The Celtics franchise’ ethos changed when Kevin Garnett and Ray Allen went to Boston in the summer of 2007. Over the next five years, you had an ornery bunch that was not to be trifled with. Boston locked you down, fouled you hard and devoured the boards. They hit ice-vein shots in the clutch. The squad was cold, man. And, just in case that wasn’t clear enough, they glowered mean enough and bumped their gums loud enough to reinforce things.
This resonated with black dudes – especially the under-45 set. We like woofers (KG). We like malcontents (which, by the way, is why Russell Westbrook, like Rondo, is a cult favorite). We like bravado (Paul Pierce). We like cats that are a little off (Tony Allen/Baby Davis). We like no-nonsense Deebos (Perk). We like frozen veins (Ray Allen). We like soldiers (Posey/PJ/Sheed/Nate). We don’t have a monopoly on appreciating those qualities, by any means, but we dig them a great deal, nonetheless. In a serious twist, those Celtics became the new era Hoyas/UNLV/Fab Five/Bad Boy Pistons.
The march toward this destination started a while ago. Tony and Baby left. Perk was traded to the Thunder. And there was Game 6 of the Eastern Conference Finals, when LeBron James – whom the old Cs always made it a point to try to intimidate and put on Front Street – facing elimination, strutted into Boston and bullyfooted those dudes.
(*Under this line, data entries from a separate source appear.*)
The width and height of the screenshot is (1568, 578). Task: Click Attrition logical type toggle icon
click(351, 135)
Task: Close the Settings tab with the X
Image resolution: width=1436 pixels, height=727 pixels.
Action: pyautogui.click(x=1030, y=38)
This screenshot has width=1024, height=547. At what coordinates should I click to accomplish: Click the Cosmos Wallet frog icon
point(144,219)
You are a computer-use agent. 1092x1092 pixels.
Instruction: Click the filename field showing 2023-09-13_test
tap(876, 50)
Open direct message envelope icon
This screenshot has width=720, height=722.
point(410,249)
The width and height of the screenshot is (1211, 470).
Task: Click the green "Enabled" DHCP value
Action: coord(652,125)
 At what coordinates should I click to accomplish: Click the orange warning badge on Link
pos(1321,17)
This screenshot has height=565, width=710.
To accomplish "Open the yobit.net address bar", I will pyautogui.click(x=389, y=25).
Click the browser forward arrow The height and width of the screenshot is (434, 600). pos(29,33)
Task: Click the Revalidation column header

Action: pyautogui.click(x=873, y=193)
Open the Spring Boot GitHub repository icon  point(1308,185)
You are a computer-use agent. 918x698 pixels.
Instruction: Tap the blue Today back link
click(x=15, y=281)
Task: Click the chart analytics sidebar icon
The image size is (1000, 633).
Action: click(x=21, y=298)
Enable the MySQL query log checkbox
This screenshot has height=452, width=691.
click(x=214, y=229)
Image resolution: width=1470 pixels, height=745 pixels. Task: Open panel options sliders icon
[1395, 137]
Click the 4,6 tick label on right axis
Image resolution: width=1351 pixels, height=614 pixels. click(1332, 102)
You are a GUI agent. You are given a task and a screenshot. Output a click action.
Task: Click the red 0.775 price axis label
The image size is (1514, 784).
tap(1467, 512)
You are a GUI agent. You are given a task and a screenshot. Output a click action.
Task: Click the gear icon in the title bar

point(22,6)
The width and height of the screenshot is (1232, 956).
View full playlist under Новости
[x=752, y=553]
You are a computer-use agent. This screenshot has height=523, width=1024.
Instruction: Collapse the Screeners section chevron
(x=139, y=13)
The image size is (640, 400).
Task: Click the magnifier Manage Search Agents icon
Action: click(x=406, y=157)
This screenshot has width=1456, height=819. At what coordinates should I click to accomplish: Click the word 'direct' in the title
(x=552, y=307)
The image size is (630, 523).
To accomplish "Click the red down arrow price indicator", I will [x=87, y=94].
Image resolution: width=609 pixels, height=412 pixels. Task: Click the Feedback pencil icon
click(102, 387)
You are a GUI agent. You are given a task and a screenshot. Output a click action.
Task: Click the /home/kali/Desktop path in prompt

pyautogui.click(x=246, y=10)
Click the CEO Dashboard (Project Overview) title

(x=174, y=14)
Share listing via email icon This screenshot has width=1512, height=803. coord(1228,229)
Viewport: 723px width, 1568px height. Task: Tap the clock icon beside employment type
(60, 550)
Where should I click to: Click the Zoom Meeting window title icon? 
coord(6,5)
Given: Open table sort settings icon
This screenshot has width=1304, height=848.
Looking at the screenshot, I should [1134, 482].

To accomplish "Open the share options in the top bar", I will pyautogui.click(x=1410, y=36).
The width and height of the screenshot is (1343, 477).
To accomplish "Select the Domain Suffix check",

He took their lunch money, their bikes…and their hearts. Then Ray left (for Miami, at that).
And now there’s this KG-Brandon Bass, small-ball combo down low. Boston used to play angry D with a chip on its shoulder, and now squads Marlo’ing them like the lean Barksdale crew. Oh – and this is really sad – cats keep crumpling poor Pierce’s ankles. That’s not the kind of squad wins the barbershop.
Sadly, Doc’s press conference might have been the eulogy for Black America’s love affair with the Boston Celtics. Memphis, what’s poppin’?